Data to process —
(begin)

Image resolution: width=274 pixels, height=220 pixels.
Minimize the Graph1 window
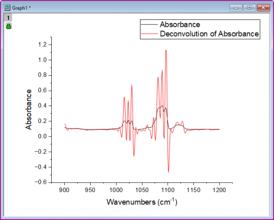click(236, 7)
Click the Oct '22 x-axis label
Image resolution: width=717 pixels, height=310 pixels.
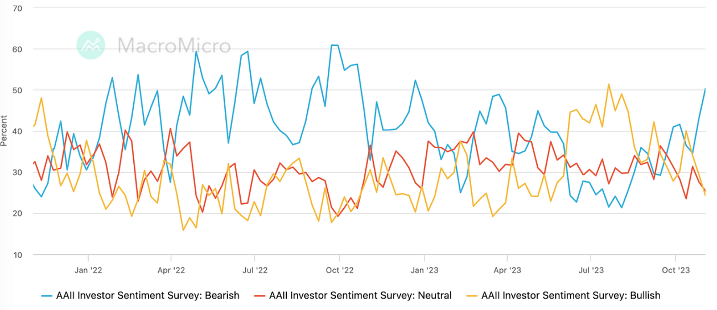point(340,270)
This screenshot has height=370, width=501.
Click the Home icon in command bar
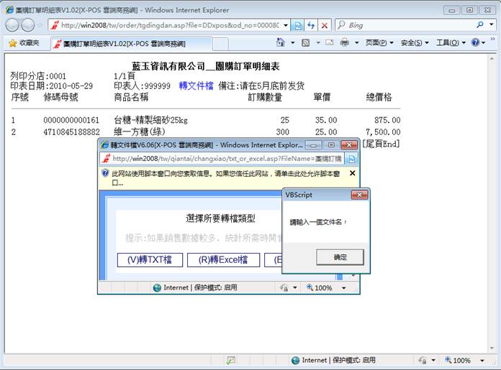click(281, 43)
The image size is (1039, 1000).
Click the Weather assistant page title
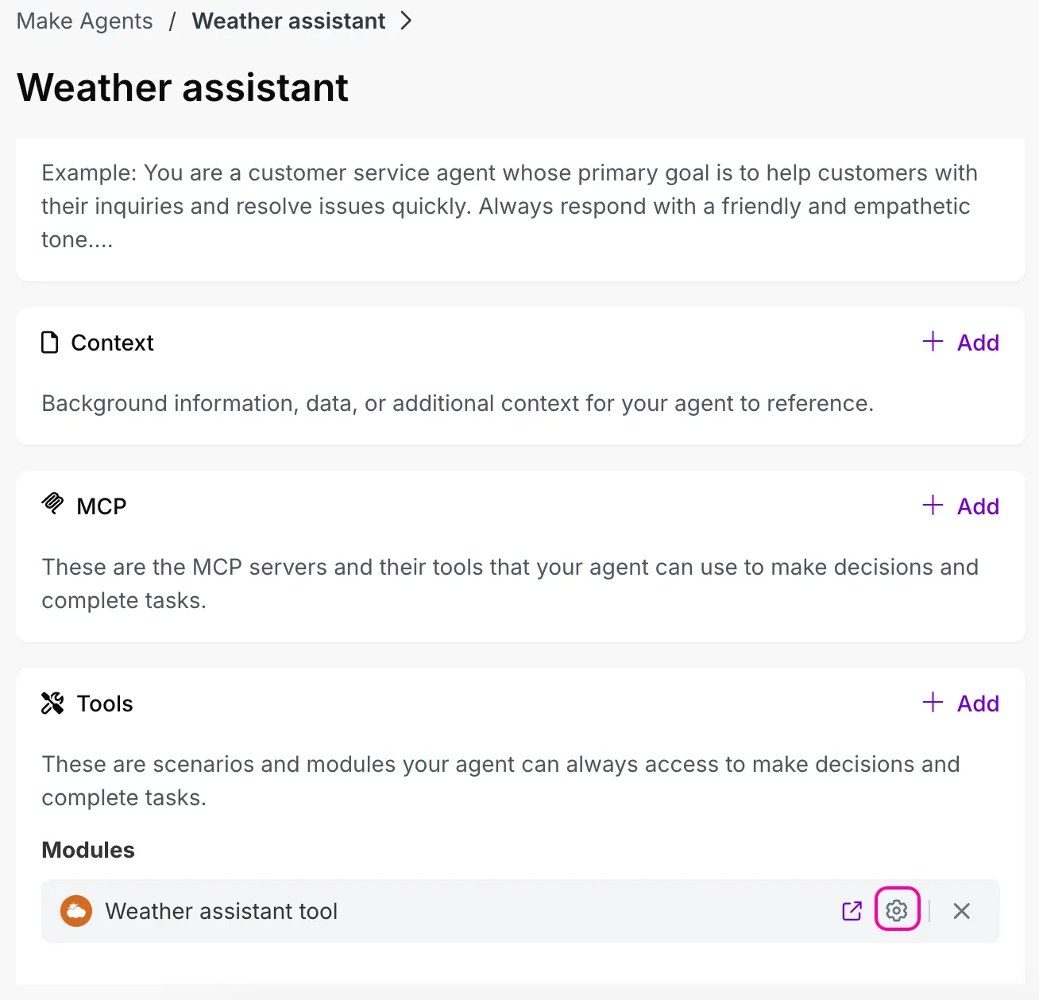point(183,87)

(end)
(begin)

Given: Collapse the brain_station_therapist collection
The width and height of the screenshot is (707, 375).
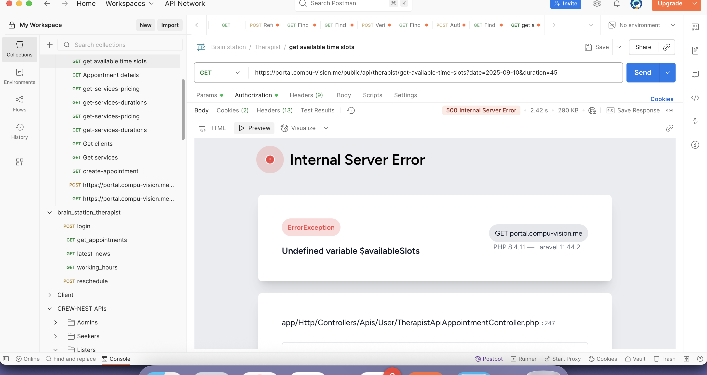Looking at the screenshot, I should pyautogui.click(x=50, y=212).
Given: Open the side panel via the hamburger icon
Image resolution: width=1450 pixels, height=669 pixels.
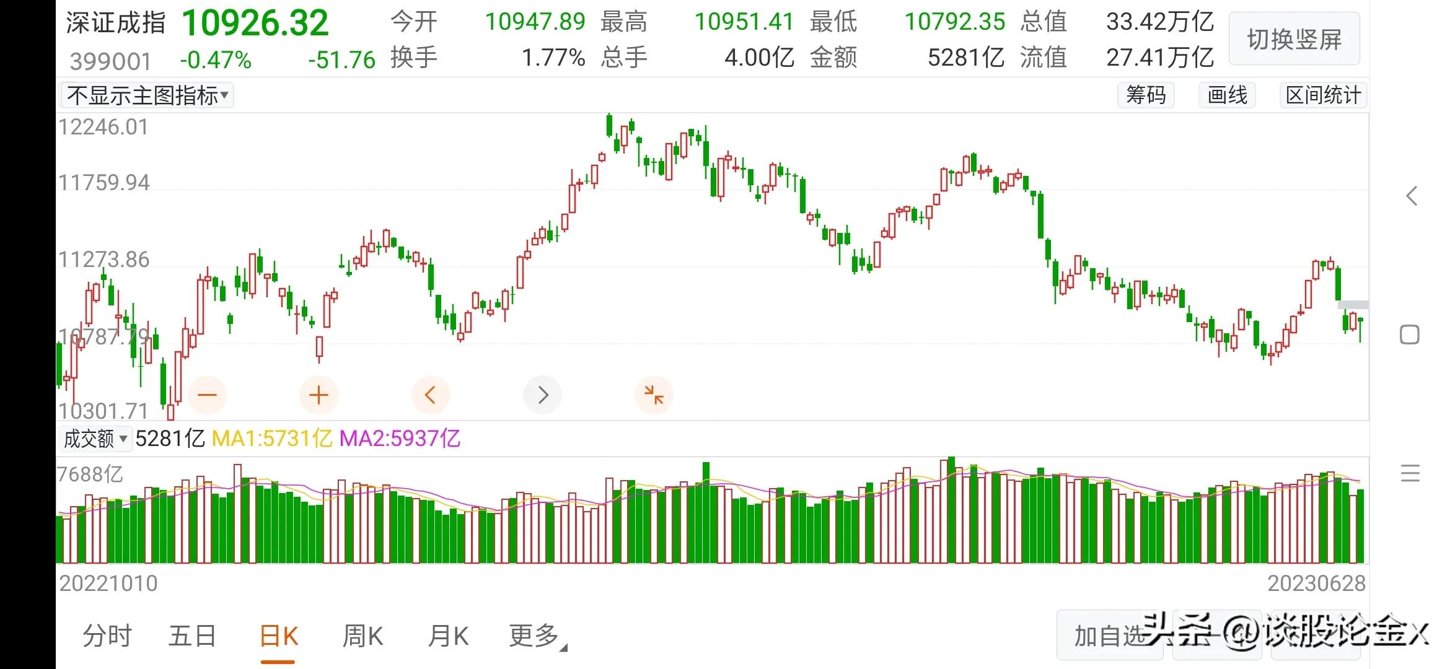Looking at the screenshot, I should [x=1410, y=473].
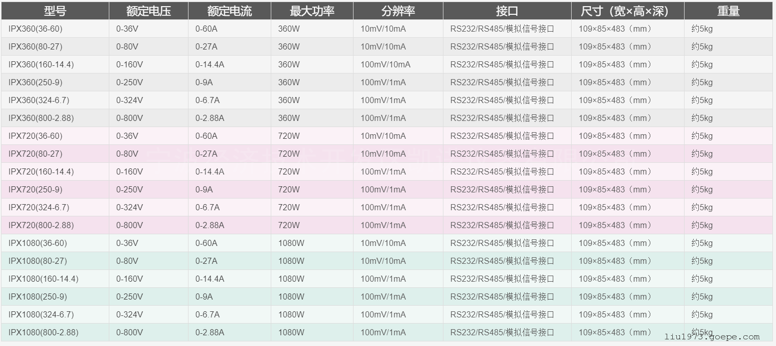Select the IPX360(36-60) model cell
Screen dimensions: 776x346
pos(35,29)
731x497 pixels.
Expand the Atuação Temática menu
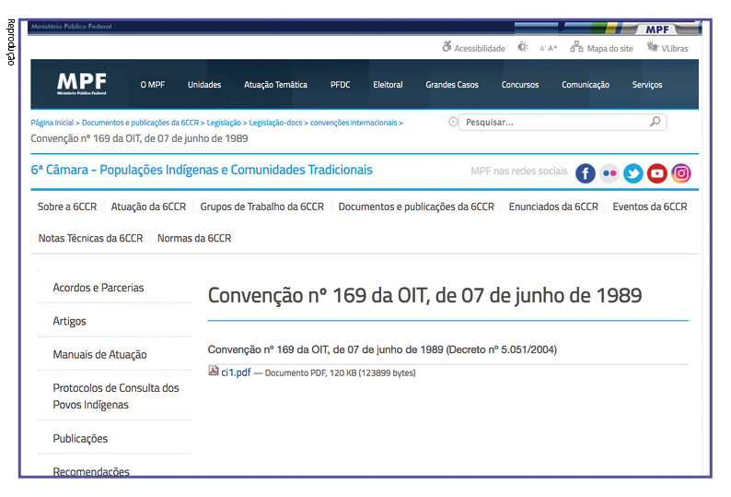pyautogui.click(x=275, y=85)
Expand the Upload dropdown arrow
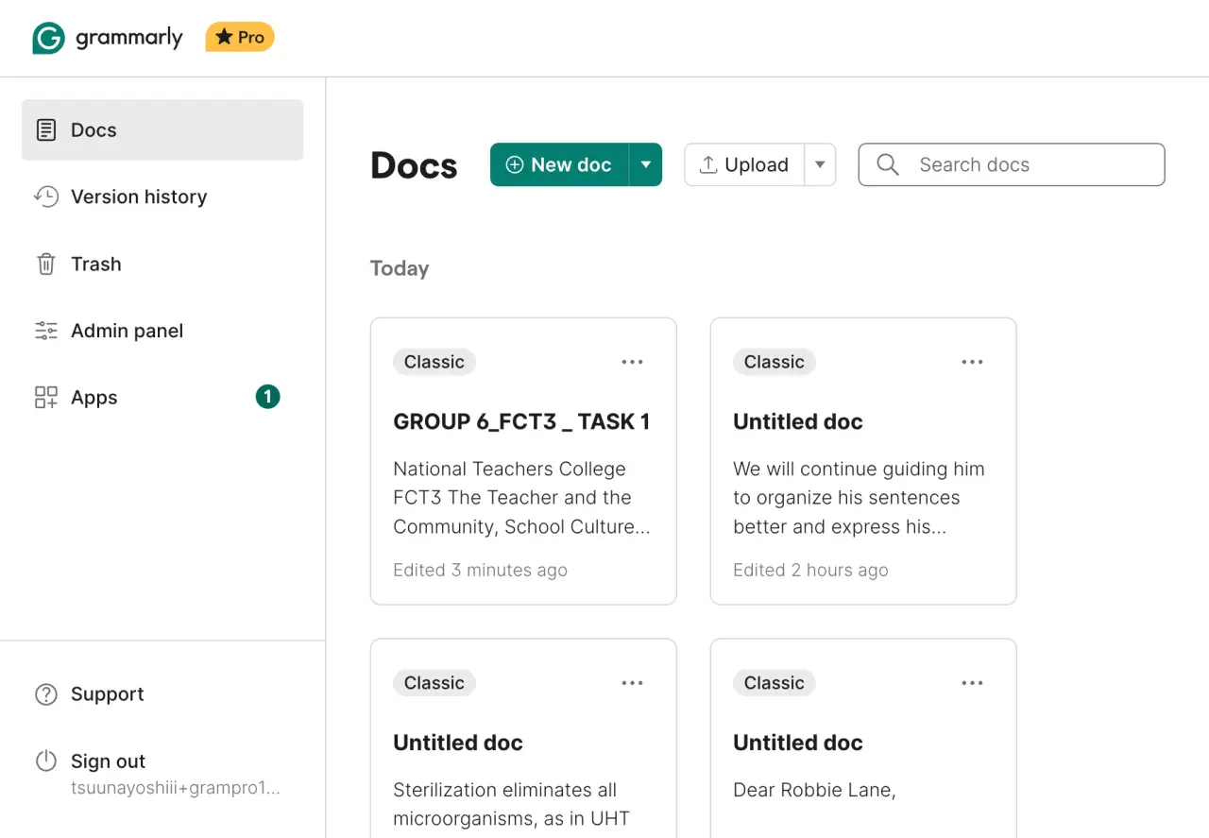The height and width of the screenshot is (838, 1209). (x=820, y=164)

(end)
(begin)

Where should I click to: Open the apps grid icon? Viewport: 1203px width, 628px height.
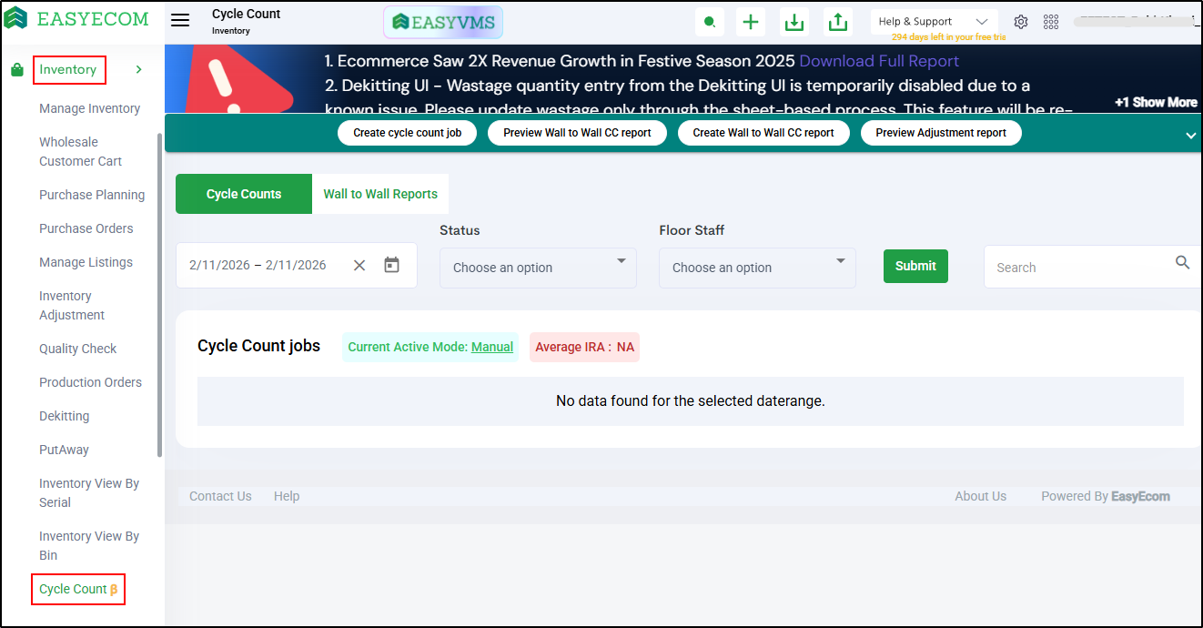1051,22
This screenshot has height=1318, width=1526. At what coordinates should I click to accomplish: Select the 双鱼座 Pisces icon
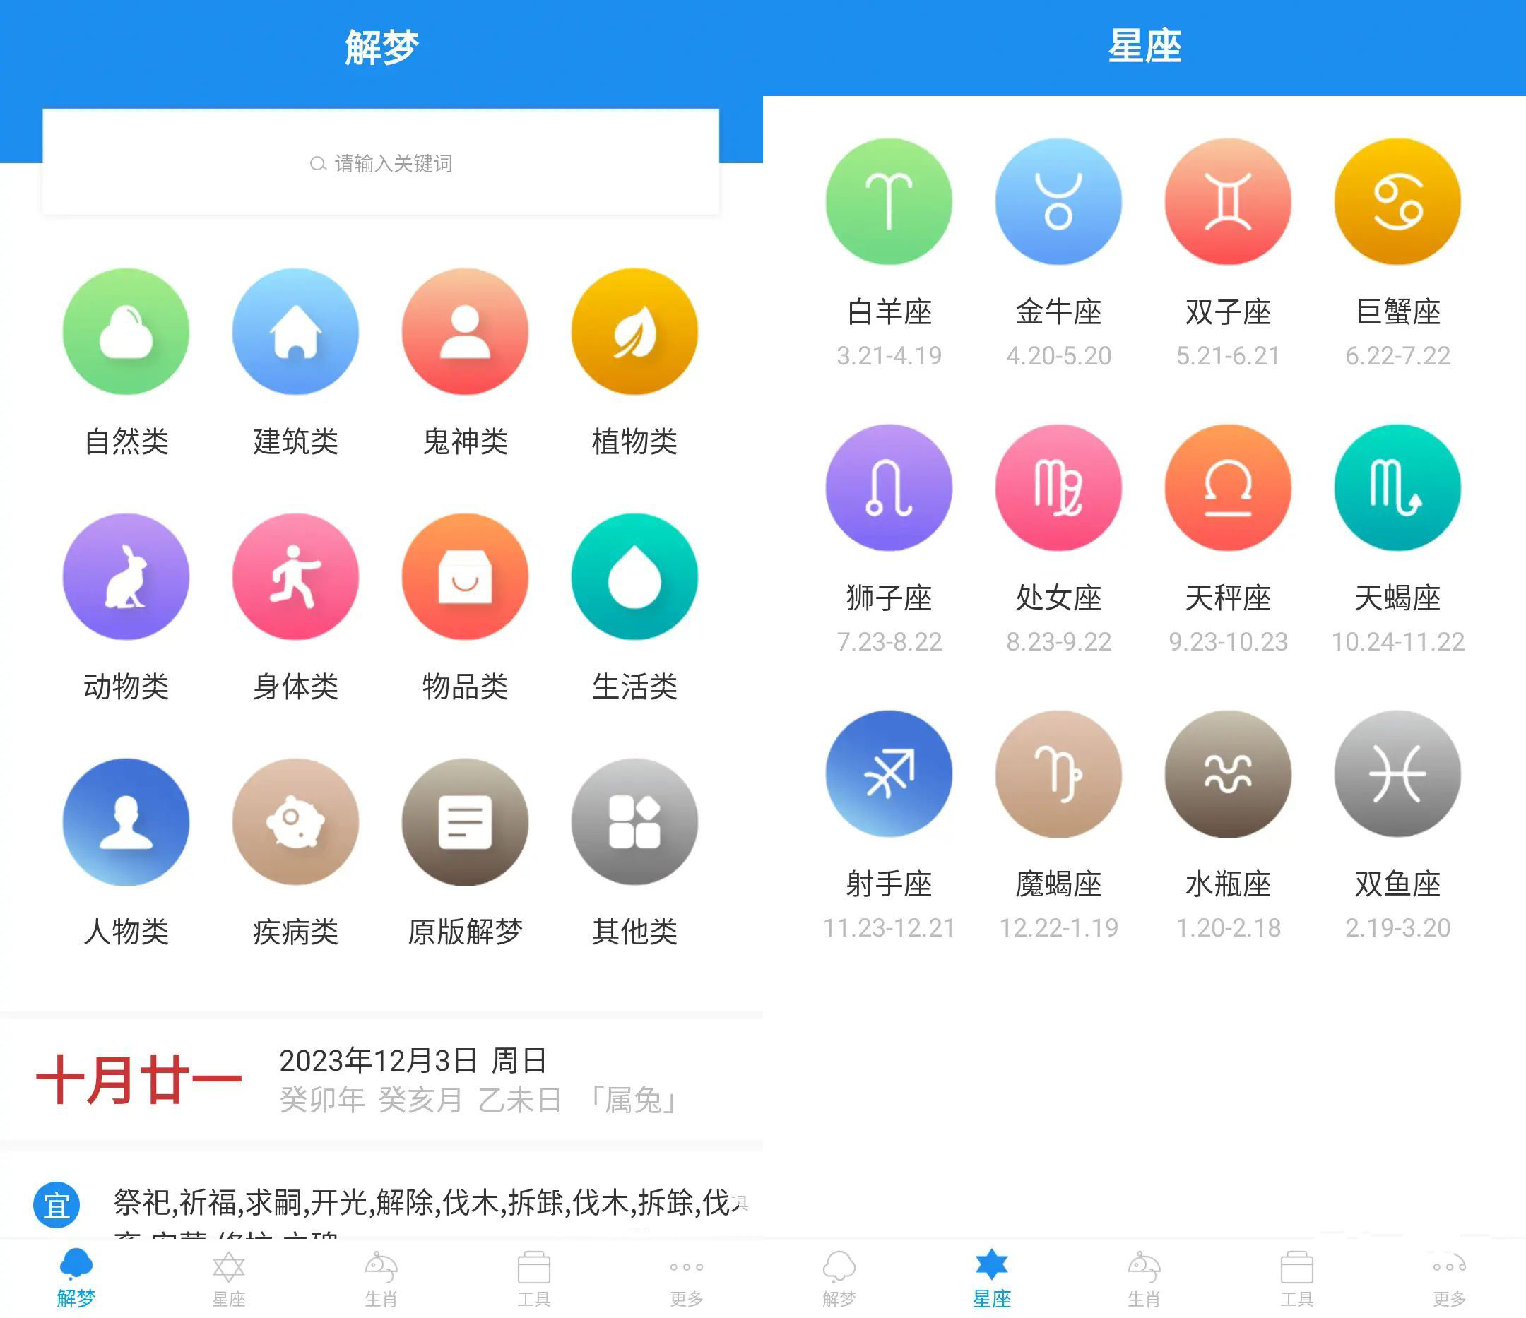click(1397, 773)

(end)

The task —
Rewrite the part of the data that opens with the line containing "The image size is (1039, 1000)." and closes with the line containing "point(183,87)", changing "Weather assistant" to "Weather app" and keeping everything else the same. Return only those lines, without the pictures.

Reply —
The image size is (1039, 1000).
Click the Weather app page title
point(183,87)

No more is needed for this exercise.